▶ INSTRUCTIONS FOR THE TASK
Pick out the lines below that contain the string "Fiesta" and copy them all.

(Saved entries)
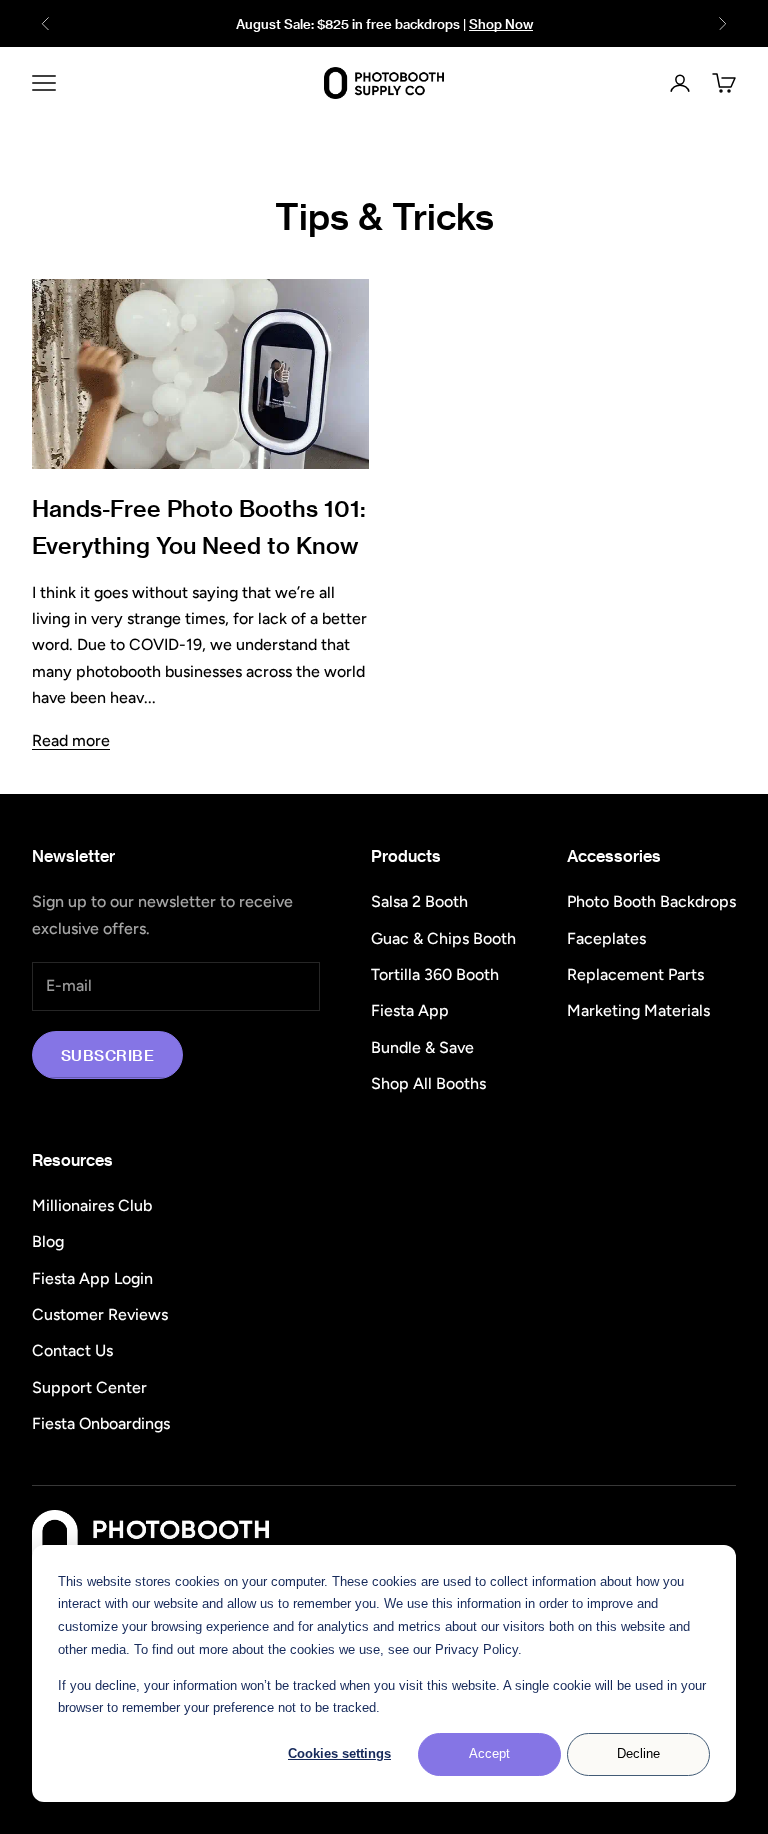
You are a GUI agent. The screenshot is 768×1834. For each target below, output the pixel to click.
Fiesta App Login (92, 1278)
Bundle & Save (422, 1047)
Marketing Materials (638, 1010)
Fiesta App (410, 1010)
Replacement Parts (635, 974)
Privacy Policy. (478, 1649)
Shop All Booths (428, 1083)
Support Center (89, 1387)
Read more (71, 740)
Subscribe (107, 1055)
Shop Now (501, 23)
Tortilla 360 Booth (435, 974)
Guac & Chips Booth (443, 938)
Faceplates (606, 938)
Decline (638, 1753)
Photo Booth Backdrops (651, 901)
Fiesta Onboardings (101, 1423)
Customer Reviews (100, 1314)
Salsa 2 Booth (419, 901)
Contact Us (72, 1350)
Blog (48, 1241)
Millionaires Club (92, 1205)
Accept (489, 1753)
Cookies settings (339, 1753)
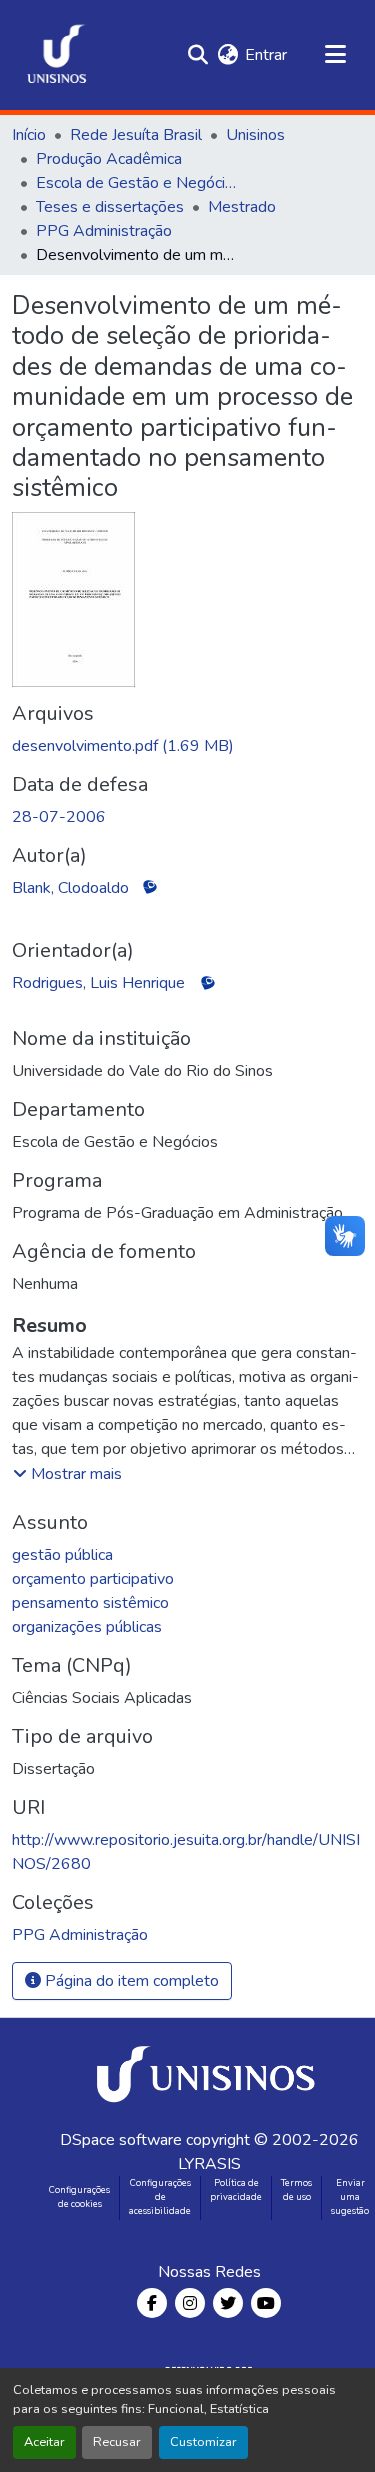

▶ TASK RESULT
Fiesta App Login (92, 1278)
Fiesta App (410, 1010)
Fiesta Onboardings (101, 1423)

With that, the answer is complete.